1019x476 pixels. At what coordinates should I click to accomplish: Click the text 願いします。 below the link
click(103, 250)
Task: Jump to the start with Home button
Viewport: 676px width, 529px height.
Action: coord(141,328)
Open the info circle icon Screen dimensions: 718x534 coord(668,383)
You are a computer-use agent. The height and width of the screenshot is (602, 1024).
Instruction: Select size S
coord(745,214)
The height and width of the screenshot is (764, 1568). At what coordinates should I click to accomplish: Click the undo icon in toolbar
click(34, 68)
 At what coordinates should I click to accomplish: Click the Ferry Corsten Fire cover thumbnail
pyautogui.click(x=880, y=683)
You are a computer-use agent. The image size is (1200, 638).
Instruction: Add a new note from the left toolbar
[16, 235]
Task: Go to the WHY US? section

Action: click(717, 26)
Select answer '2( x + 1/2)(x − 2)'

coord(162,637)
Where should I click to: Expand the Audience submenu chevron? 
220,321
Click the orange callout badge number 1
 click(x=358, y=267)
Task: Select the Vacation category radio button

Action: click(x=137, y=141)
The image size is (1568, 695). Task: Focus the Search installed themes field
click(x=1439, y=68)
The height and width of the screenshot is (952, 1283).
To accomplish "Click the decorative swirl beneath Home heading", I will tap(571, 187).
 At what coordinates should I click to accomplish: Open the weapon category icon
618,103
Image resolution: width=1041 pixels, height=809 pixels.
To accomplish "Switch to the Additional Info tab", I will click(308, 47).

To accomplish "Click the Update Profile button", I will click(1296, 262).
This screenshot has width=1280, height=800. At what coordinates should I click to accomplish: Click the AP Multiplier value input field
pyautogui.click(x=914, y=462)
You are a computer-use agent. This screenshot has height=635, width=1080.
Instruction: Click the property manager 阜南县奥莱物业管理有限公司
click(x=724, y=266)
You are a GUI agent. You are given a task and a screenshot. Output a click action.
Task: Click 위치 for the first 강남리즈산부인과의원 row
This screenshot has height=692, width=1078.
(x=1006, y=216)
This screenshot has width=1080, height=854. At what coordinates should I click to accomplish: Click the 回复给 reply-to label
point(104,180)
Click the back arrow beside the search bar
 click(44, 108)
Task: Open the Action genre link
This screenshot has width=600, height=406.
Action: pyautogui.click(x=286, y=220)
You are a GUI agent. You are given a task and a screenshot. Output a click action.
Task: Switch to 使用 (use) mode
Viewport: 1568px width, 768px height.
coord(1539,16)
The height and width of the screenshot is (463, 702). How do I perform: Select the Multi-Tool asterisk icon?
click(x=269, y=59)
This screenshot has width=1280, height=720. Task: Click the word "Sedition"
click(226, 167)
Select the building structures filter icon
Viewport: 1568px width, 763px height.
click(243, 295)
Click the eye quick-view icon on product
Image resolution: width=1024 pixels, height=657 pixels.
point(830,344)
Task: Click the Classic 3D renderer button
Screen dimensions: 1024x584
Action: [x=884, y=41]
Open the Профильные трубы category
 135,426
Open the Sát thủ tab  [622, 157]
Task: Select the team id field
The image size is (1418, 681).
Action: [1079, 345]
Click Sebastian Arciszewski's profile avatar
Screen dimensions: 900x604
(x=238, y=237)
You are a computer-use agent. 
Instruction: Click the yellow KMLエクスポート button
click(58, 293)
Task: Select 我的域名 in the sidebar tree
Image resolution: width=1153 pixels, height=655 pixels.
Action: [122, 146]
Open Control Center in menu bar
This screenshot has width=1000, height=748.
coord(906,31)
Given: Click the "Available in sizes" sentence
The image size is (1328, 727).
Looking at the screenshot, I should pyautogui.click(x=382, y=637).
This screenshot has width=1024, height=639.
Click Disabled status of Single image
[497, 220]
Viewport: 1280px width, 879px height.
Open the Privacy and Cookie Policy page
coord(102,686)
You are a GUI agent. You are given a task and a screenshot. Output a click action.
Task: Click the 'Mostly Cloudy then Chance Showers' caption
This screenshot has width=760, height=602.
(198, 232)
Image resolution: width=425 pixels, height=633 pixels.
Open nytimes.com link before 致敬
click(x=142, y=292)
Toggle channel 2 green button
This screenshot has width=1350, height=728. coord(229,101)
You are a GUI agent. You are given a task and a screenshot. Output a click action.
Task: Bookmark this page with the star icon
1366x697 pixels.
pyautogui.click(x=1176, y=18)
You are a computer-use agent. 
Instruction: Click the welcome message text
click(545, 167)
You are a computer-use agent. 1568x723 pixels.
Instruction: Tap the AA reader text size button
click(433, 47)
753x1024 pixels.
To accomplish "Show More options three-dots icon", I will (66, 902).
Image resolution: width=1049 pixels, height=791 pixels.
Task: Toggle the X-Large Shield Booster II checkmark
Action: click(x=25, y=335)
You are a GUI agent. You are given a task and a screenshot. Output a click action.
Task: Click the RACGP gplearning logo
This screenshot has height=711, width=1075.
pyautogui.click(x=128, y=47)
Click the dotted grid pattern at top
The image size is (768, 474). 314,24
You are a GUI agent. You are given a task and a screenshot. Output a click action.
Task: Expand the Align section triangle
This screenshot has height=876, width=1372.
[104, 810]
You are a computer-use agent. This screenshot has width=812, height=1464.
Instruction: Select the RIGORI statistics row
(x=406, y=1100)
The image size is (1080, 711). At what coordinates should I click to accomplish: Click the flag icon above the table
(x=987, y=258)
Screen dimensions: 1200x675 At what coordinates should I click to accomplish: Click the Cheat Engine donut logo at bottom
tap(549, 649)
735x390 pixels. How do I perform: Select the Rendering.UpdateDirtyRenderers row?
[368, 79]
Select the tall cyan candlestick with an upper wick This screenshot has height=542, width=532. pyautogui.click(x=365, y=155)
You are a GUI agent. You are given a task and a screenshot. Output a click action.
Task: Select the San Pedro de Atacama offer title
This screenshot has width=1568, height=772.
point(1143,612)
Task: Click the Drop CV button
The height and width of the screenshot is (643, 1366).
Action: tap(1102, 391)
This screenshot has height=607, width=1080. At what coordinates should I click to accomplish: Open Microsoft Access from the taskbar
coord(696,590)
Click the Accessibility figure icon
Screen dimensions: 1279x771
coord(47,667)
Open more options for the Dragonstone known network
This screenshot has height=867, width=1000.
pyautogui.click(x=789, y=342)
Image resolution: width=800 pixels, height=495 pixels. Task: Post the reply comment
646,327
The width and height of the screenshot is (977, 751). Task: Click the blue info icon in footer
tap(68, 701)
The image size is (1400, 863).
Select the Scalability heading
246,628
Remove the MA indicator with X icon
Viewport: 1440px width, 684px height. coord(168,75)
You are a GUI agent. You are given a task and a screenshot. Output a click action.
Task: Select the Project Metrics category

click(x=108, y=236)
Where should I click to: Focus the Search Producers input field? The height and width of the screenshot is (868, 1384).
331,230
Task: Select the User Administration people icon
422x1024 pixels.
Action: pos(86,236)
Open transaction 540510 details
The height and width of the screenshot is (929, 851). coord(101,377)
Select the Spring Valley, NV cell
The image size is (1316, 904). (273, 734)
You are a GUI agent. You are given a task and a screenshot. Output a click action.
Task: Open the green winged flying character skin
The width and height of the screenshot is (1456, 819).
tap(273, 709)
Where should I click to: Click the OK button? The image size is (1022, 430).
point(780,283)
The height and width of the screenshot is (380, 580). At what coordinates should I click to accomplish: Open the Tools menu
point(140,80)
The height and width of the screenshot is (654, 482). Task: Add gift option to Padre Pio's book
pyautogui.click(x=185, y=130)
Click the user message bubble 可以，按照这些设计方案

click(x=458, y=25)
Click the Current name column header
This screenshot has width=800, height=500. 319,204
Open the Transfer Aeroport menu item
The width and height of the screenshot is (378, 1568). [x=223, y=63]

**Assignment:**
All lines above that include the word "Switch" should be located and copied.

**Your response:**
To accomplish "Switch to the Additional Info tab", I will click(308, 47).
Task: Switch to 使用 (use) mode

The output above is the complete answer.